As the partial government shutdown stretches into its third week, furloughed federal workers and prospective Idaho homeowners in need of help from shuttered agencies are starting to feel the impacts.
Idaho has about 13,300 federal jobs, according to the Idaho Department of Labor, and a Washington Post analysis found that 6,000 of those Idaho employees are either furloughed or working without pay.
Alison Gillespie, president of the Idaho Mortgage Lenders Association, said Idahoans trying to purchase a home with federal assistance through Federal Housing Administration or U.S. Department of Agriculture loans could face difficulties. She said the national Mortgage Lenders Association estimates up to 25 percent of homebuyers in need of financing could be affected nationally, although that percentage may be lower for Idaho.
A Federal Housing Administration loan is a mortgage issued to low- or moderate-income borrowers and insured by the FHA. While the lending program for single-family homes is still running, Gillespie said, any mortgages for Idaho’s limited condo supply will be delayed until after the shutdown.
Similarly, a USDA loan can guarantee a low-interest loan with an approved lender, this time for homeowners in rural areas. When someone is trying to buy a home through that program in places like rural Canyon County, North Idaho, or Valley County, the USDA has to issue a conditional commitment to the approved lender.
The commitment notifies the lender that the USDA has accepted the loan files for review — something Gillespie said is not happening with Rural Development employees furloughed. Lenders can’t do anything without that notification from USDA.
“We can be ready so as soon as USDA is back in place, we can wait for that conditional commitment,” Gillespie said. “But until then, we can’t fund it.”

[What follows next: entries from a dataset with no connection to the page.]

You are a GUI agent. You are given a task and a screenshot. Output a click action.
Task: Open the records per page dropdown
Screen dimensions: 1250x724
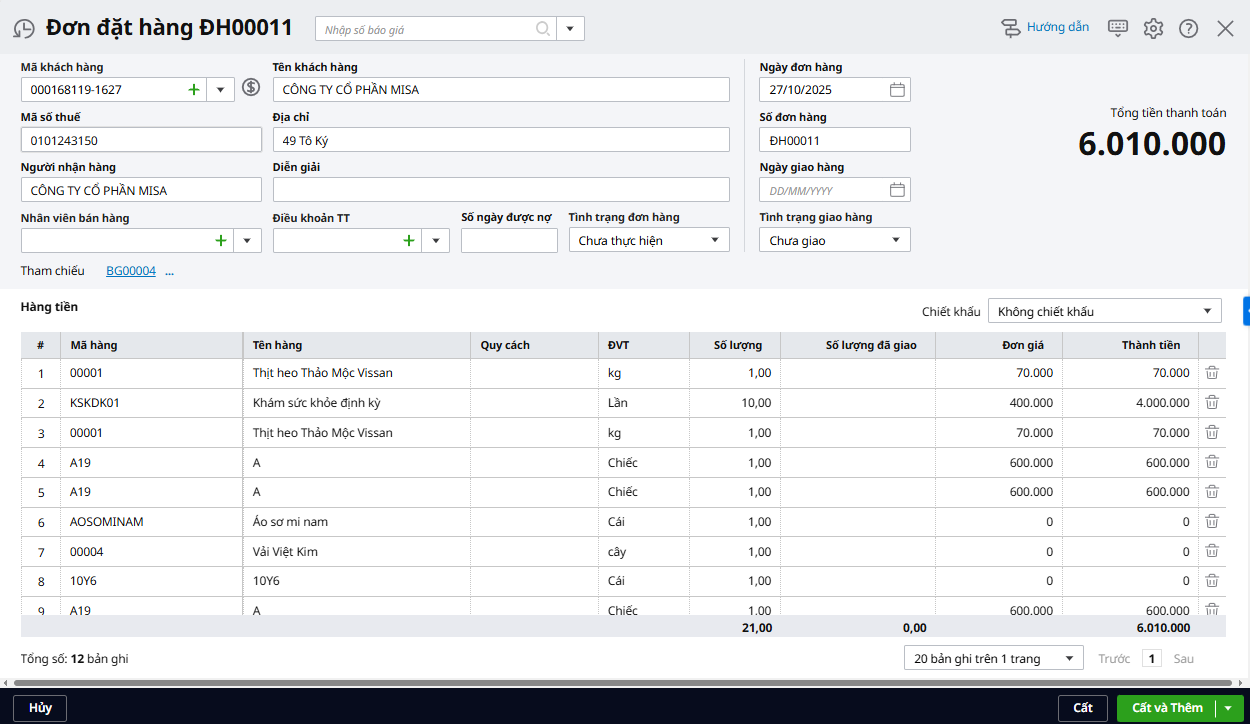tap(1069, 658)
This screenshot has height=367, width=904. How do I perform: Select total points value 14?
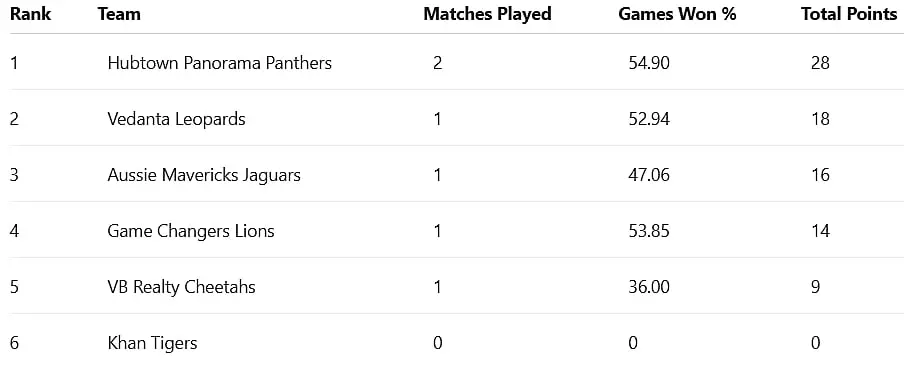pos(820,231)
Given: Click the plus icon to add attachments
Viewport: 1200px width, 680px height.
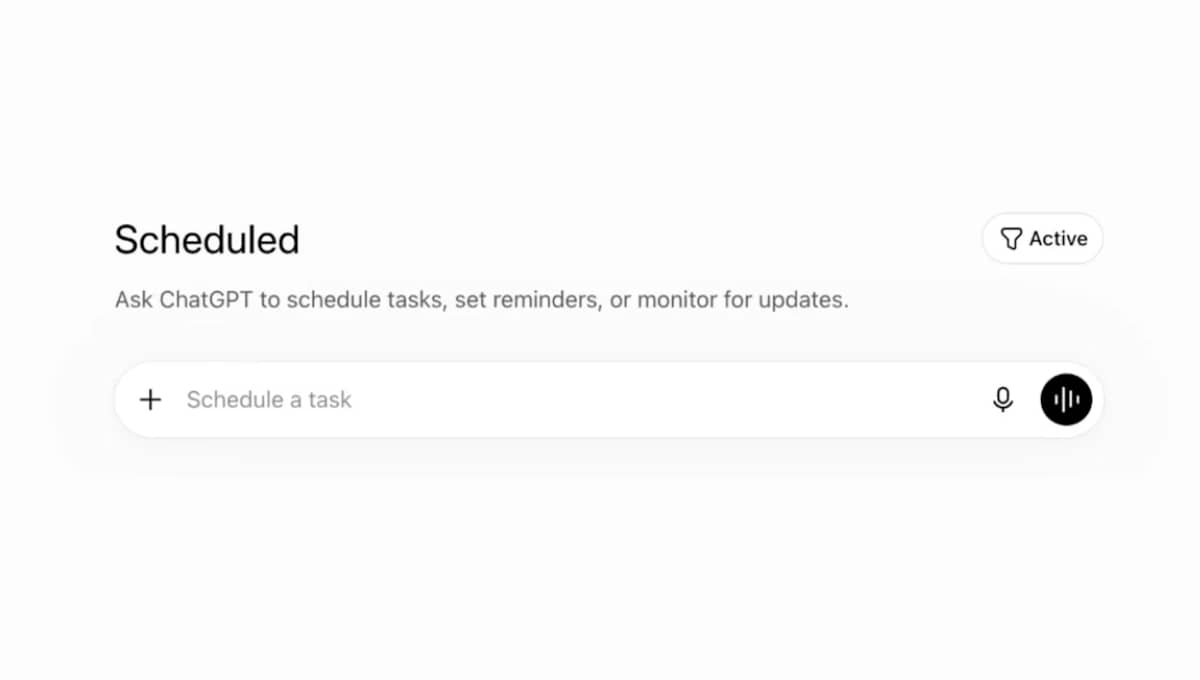Looking at the screenshot, I should pos(150,400).

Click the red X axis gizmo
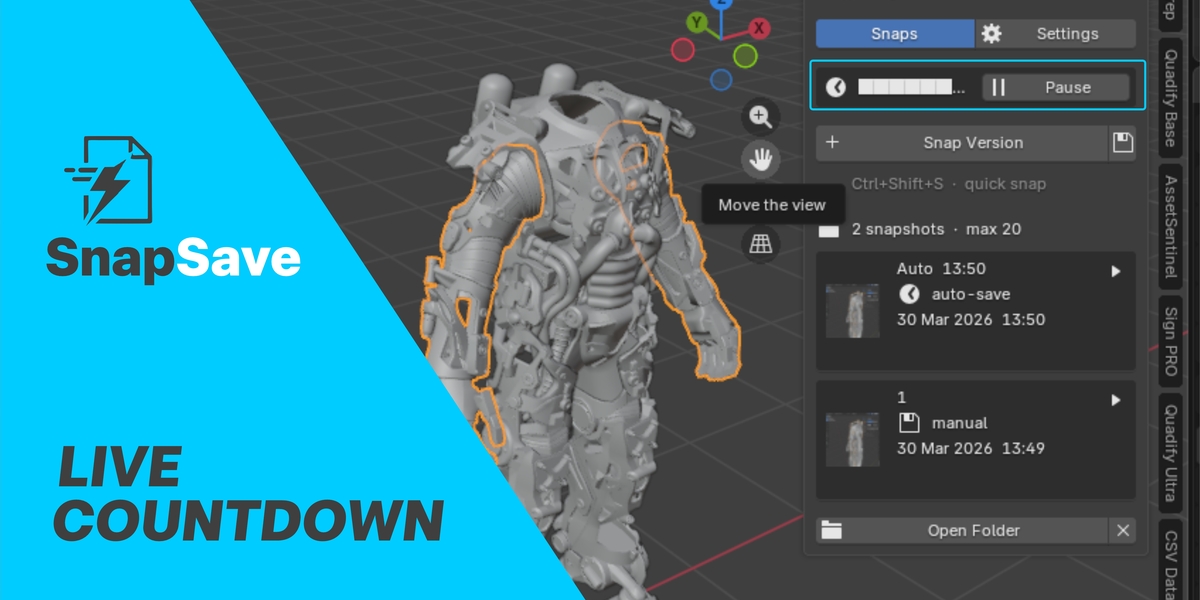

Leah Marchbanks of Citywide Home Loans has more than 30 years of experience working with homeowners in Canyon County, including those who buy homes insured through USDA’s Rural Development programs. She said they usually get three or four people a month trying to buy a home through the USDA’s programs.
Of course, there’s no word from USDA’s Rural Development department regarding how many Idahoans could be experiencing these problems, as the department is closed for the shutdown.
“We are on furlough due to the lapse in federal government funding,” said the outgoing voicemail message at the Rural Development office in Caldwell. “We look forward to returning your message once funding is restored.”
Rural housing authorities that receive funding from USDA Rural Development — such as Farmway Village in Caldwell — are also affected. Mike Dittenber, executive director of the Caldwell Housing Authority, told the Idaho Press via text message they’re dipping into savings so tenants don’t have to make up the share of rent usually covered by rental assistance subsidies from Rural Development.
“Although our operations will not be affected, our subsidy payments will,” Dittenber told the Idaho Press. “We can last a few months before we will start feeling the pinch.”
Dittenber said the housing authority should be reimbursed once the government starts back up. Still, he’s concerned about the impact on his tenants.
“Many of our tenants also receive food stamps, and we don’t want them to be doubly affected by the feds’ inability to resolve this impact,” Dittenber said. “I think we will all be surprised how many people we know personally will be affected.”
Benefits under the Supplemental Nutrition Assistance Program, also known as food stamps, will be funded through February even if the government shutdown continues, the Associated Press reports. Nearly 40 million Americans use the program.
More problems for federal employees in Idaho
Idahoans working for federal agencies closed during the shutdown may have more problems besides missing paychecks or covering for furloughed co-workers.
If any of those federal employees are trying to close on a home during the shutdown, Gillepsie said they could run into problems finalizing their mortgage agreements when lenders run final employment checks. Most banks require verbal verification of employment from the supervisors or employers of prospective homeowners.
With entire agencies shuttered, lenders can’t verify the employment of federal employees as required. Some lenders are waiving that requirement in light of the shutdown, but not all Idaho lenders are willing to do so.
Marchbanks also believes prospective homeowners could be affected by tax refund delays. Although the Internal Revenue Service assured taxpayers Monday they would still issue refunds during the shutdown, Marchbanks didn’t imagine that happening with “any expediency.”
“Even though they will be processed, they will be delayed, and I think that will affect borrowers, as well. Many borrowers use tax refunds for down payments and closing costs,” Marchbanks said. “Even when the IRS does come back to full operation, I think it’s going to take them some time to catch up.”